An exact, picture-free copy of the listing is required.

*** Block opens ***

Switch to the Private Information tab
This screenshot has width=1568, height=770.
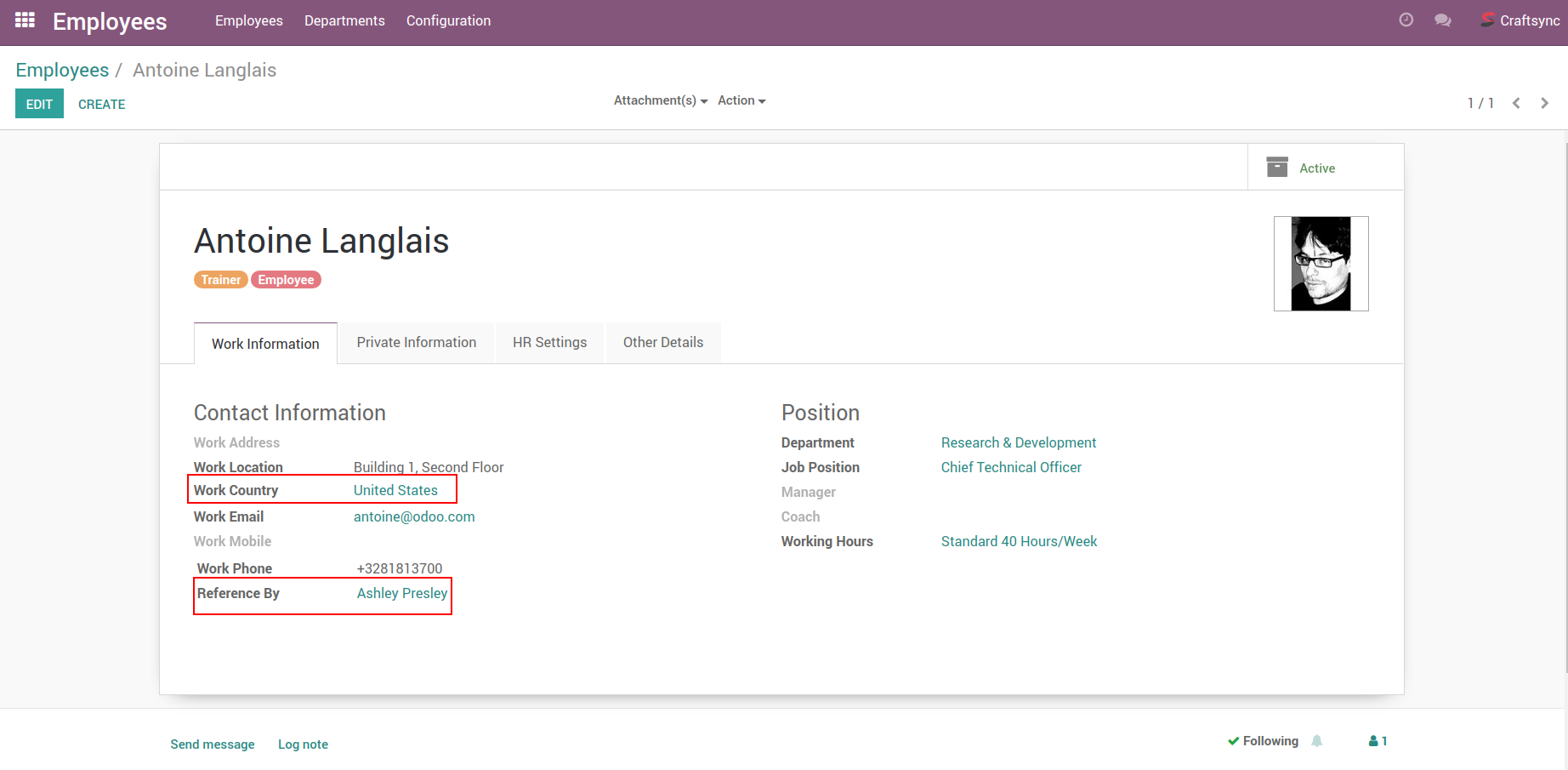pos(416,342)
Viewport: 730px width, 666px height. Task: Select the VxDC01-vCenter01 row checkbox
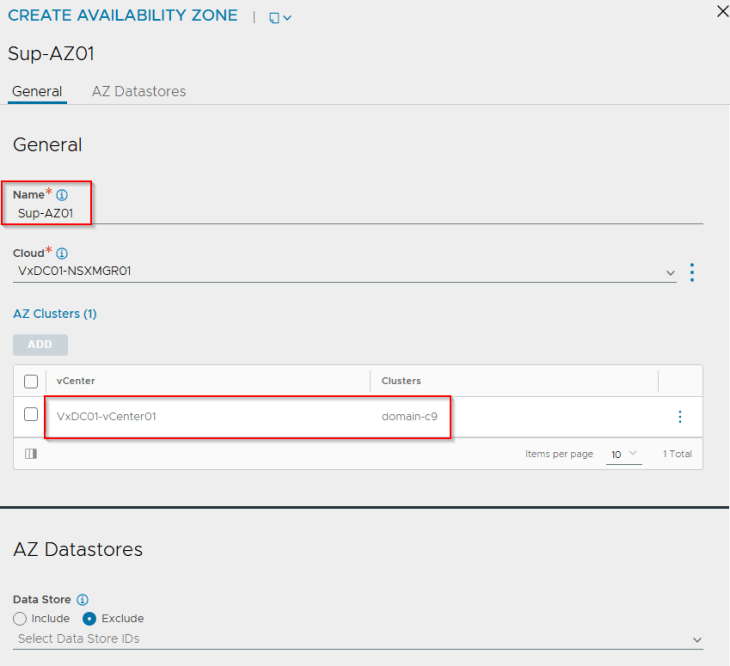coord(31,415)
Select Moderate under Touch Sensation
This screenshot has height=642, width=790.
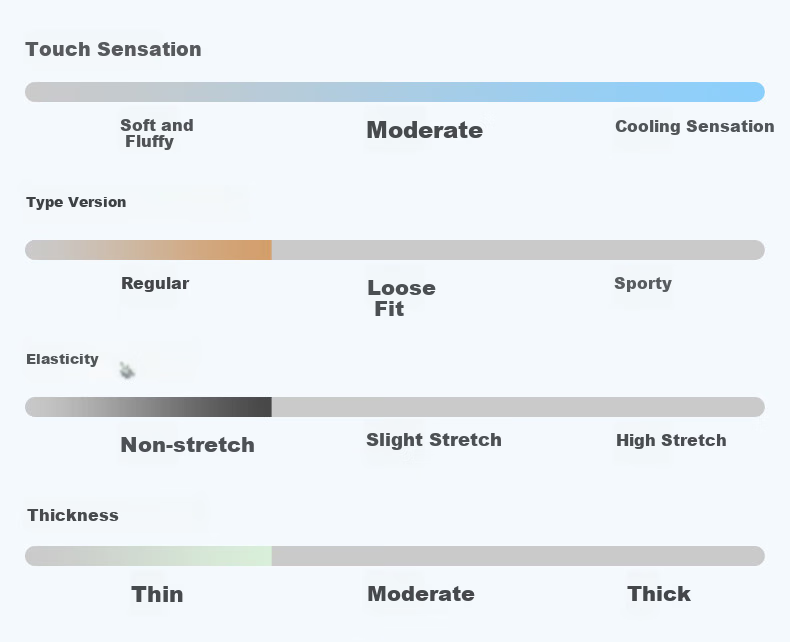[425, 131]
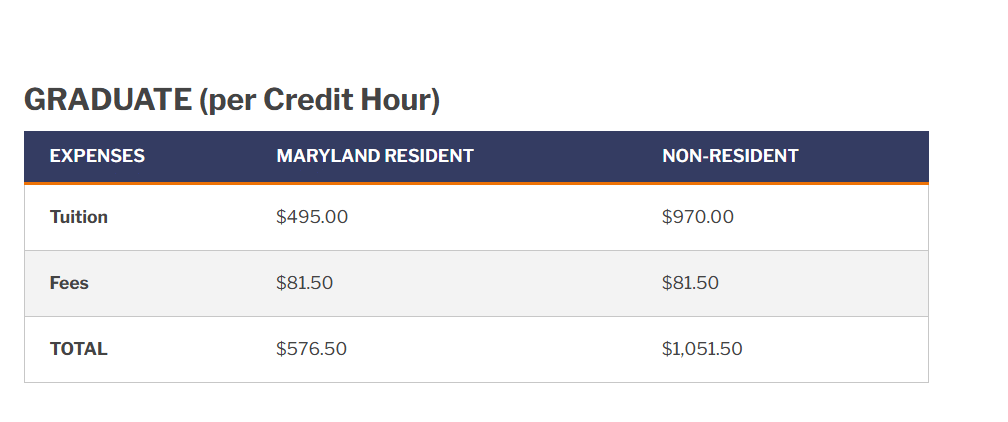Select the TOTAL row label
This screenshot has height=422, width=1008.
pos(78,349)
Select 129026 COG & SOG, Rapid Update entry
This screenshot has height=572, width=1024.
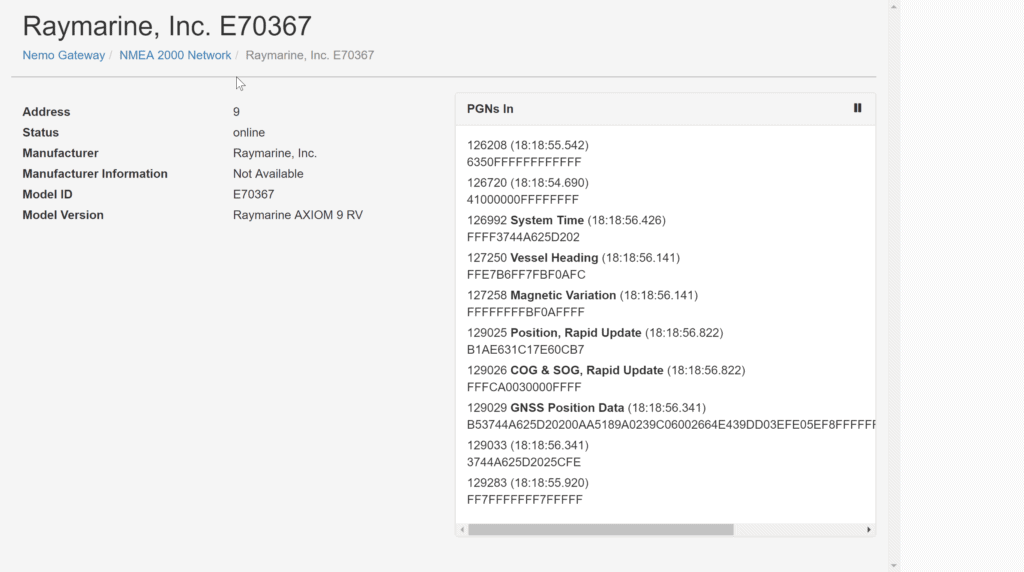click(606, 379)
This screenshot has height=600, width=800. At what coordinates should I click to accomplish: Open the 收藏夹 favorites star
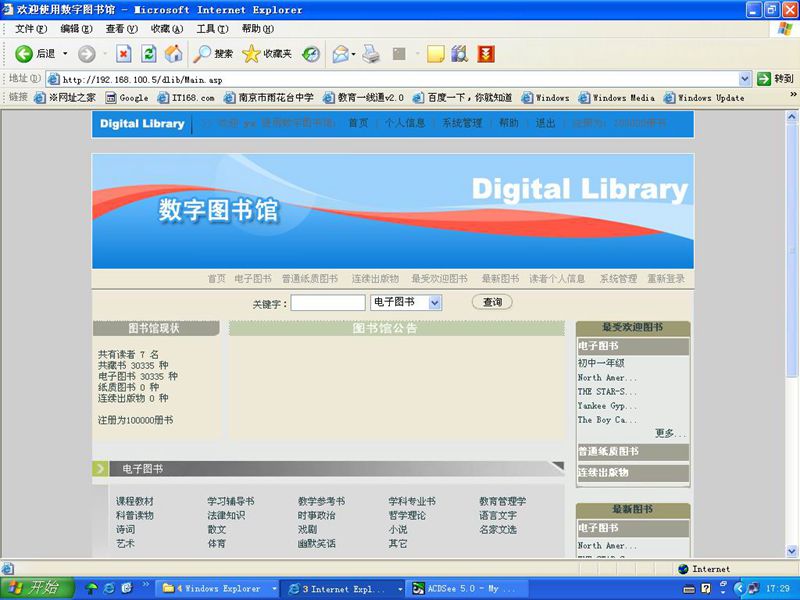click(266, 54)
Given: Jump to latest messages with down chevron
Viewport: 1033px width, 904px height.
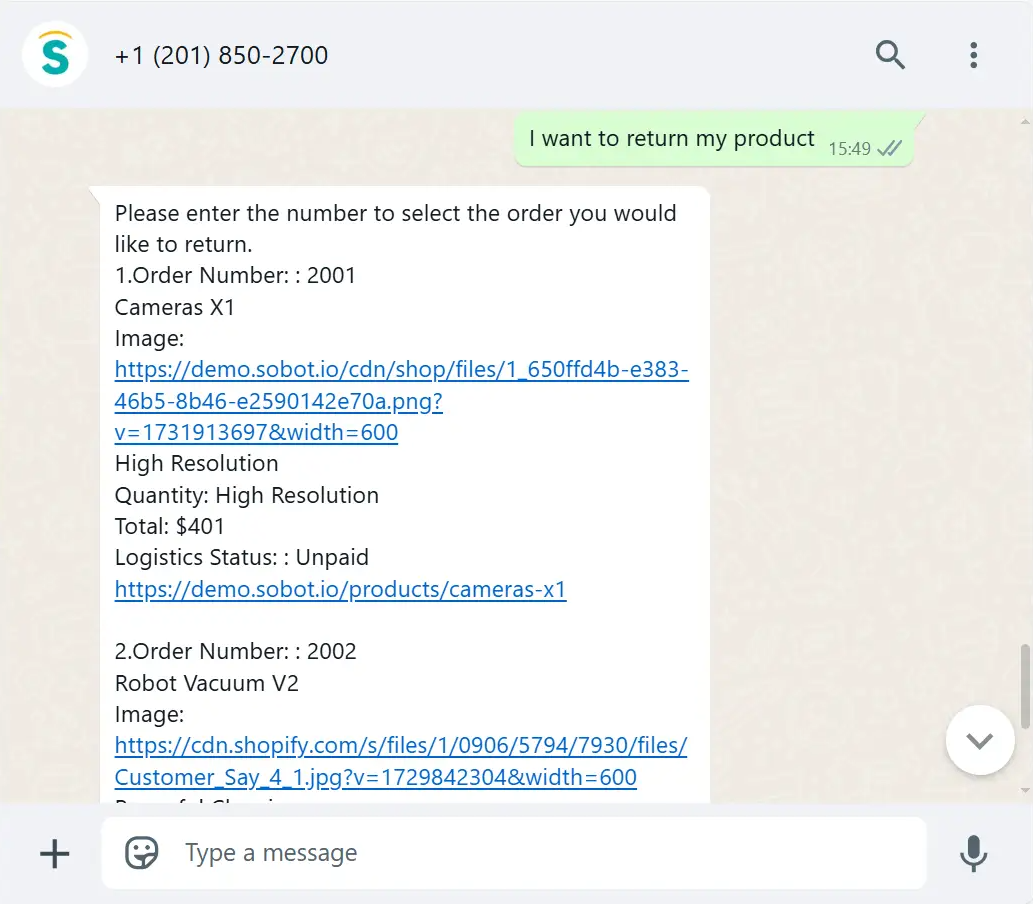Looking at the screenshot, I should [980, 741].
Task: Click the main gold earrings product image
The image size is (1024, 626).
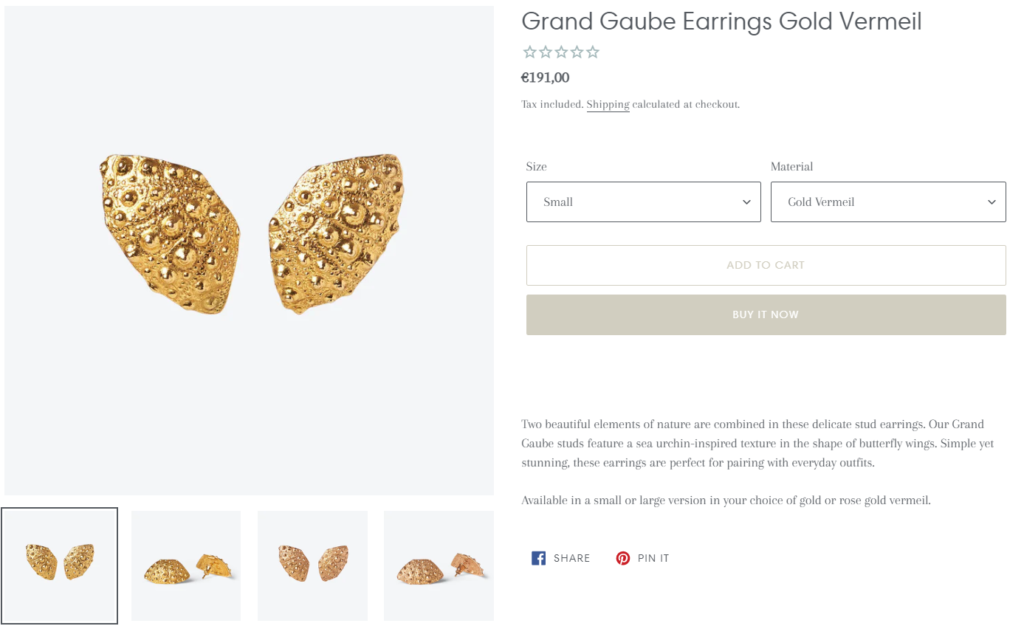Action: coord(249,251)
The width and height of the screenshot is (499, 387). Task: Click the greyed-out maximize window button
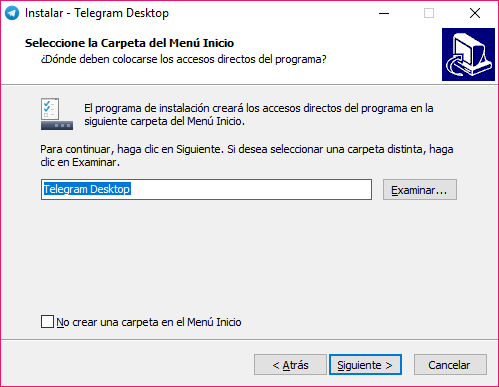(x=429, y=13)
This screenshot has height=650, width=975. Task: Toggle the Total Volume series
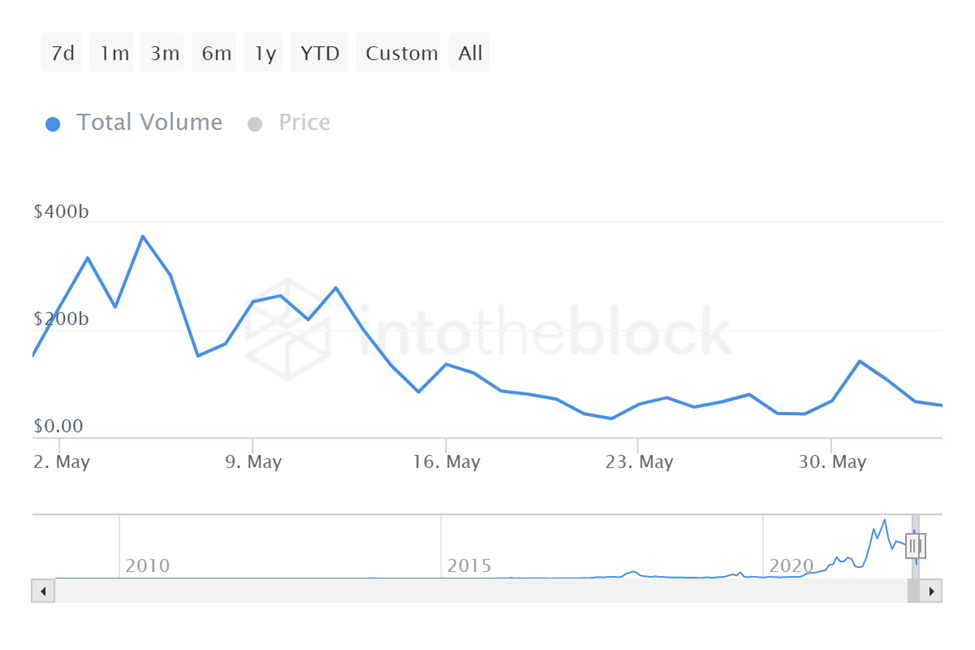pos(149,123)
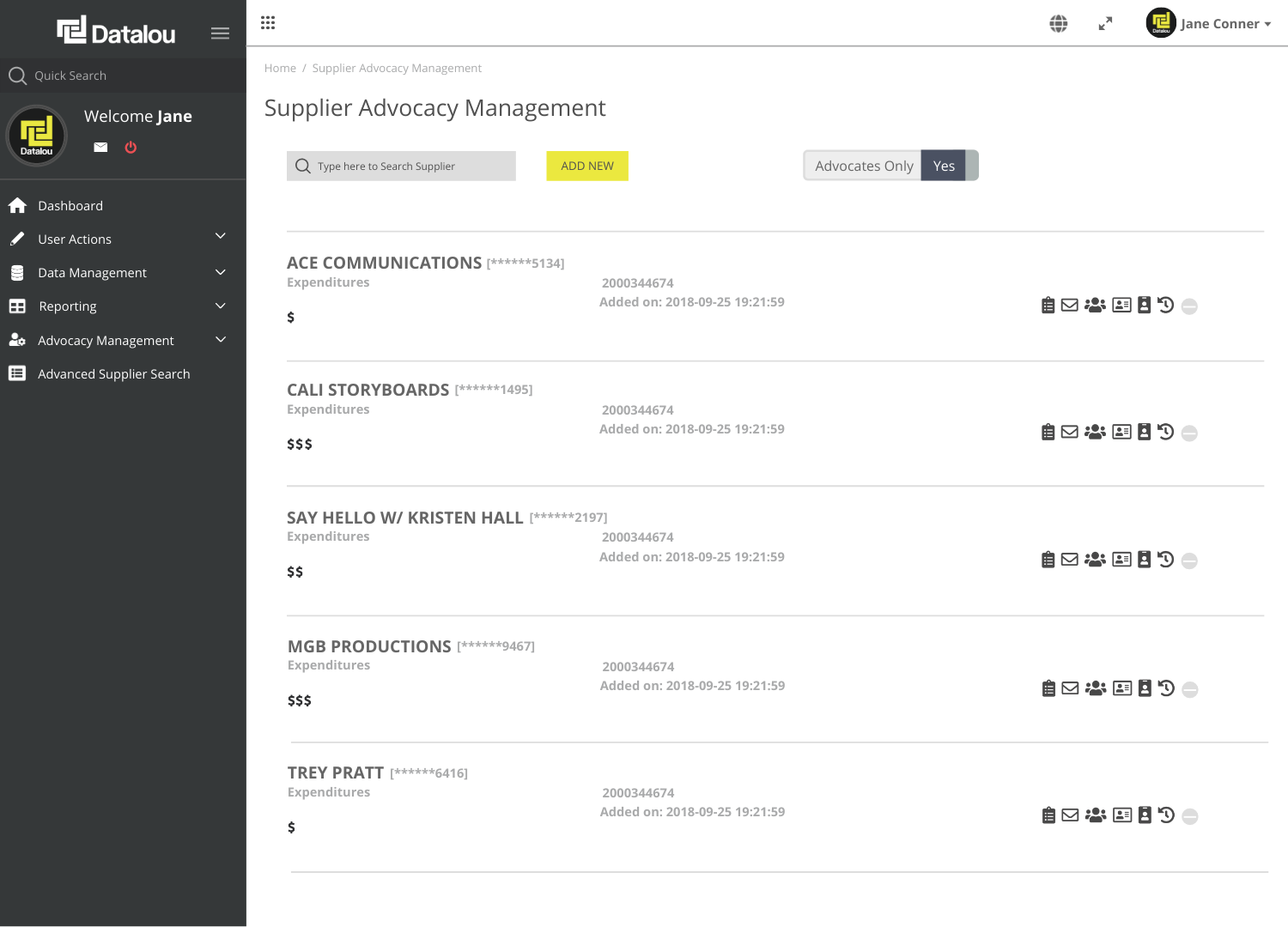Open the group users icon for SAY HELLO W/ KRISTEN HALL
This screenshot has height=927, width=1288.
[x=1095, y=560]
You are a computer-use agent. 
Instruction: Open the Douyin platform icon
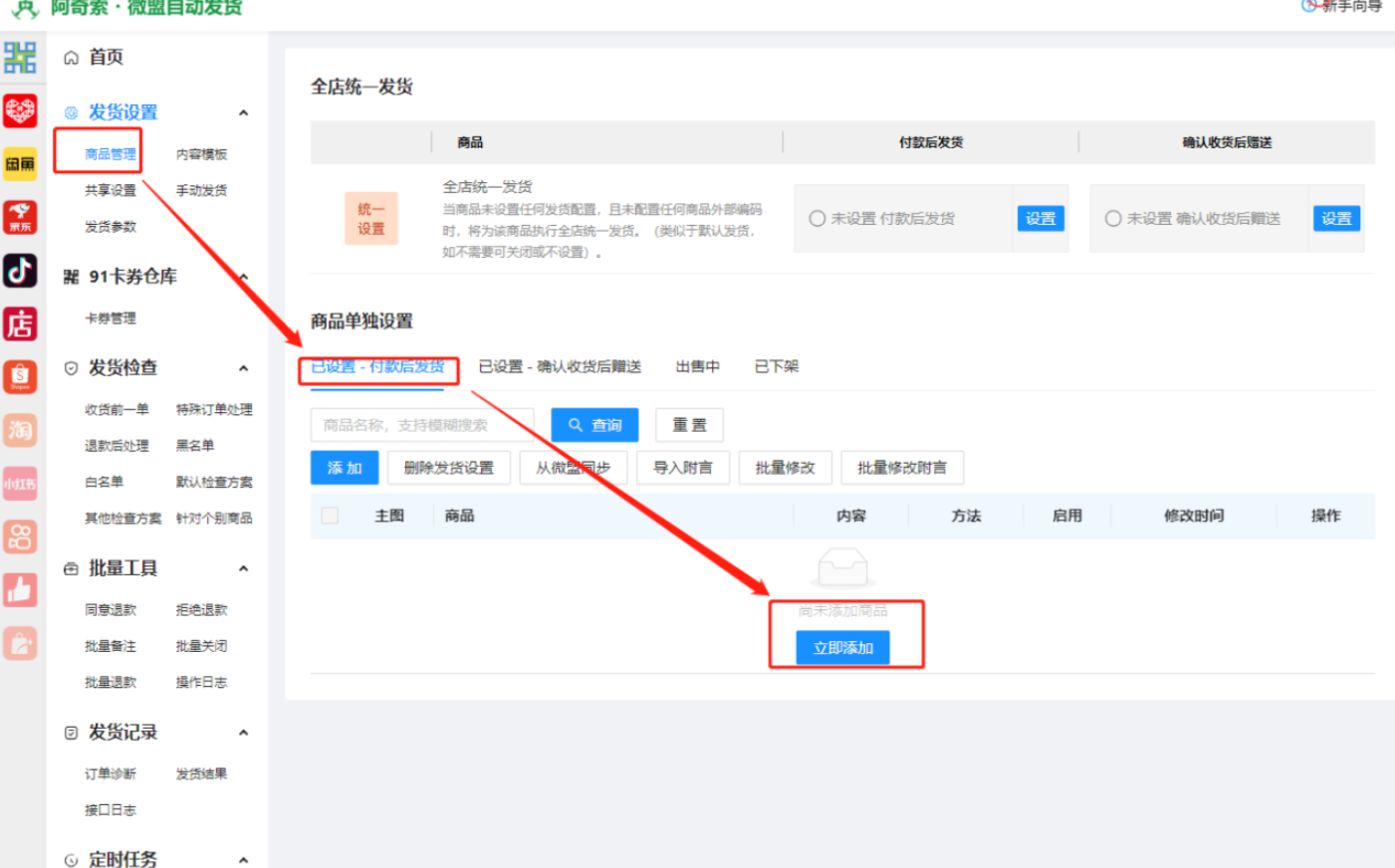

*** Block closes ***

→ ANSWER FOR THIS EXERCISE
Switch to the Private Information tab
This screenshot has width=1568, height=770.
pos(416,342)
Viewport: 730px width, 666px height. Task: Select the VxDC01-vCenter01 row checkbox
coord(31,415)
Select Moderate under Touch Sensation
This screenshot has height=642, width=790.
[425, 131]
Select the TOTAL row label
This screenshot has height=422, width=1008.
pos(78,349)
Select 129026 COG & SOG, Rapid Update entry
This screenshot has height=572, width=1024.
click(606, 379)
This screenshot has height=600, width=800. At what coordinates should I click to accomplish: Open the 收藏夹 favorites star
click(266, 54)
Given: Jump to latest messages with down chevron
Viewport: 1033px width, 904px height.
Looking at the screenshot, I should [980, 741].
Task: Click the main gold earrings product image
The image size is (1024, 626).
Action: coord(249,251)
The width and height of the screenshot is (499, 387). Task: Click the greyed-out maximize window button
(x=429, y=13)
This screenshot has height=650, width=975. Task: Toggle the Total Volume series
pos(149,123)
Open the group users icon for SAY HELLO W/ KRISTEN HALL
This screenshot has height=927, width=1288.
[x=1095, y=560]
You are a computer-use agent. 
Instruction: Open the Douyin platform icon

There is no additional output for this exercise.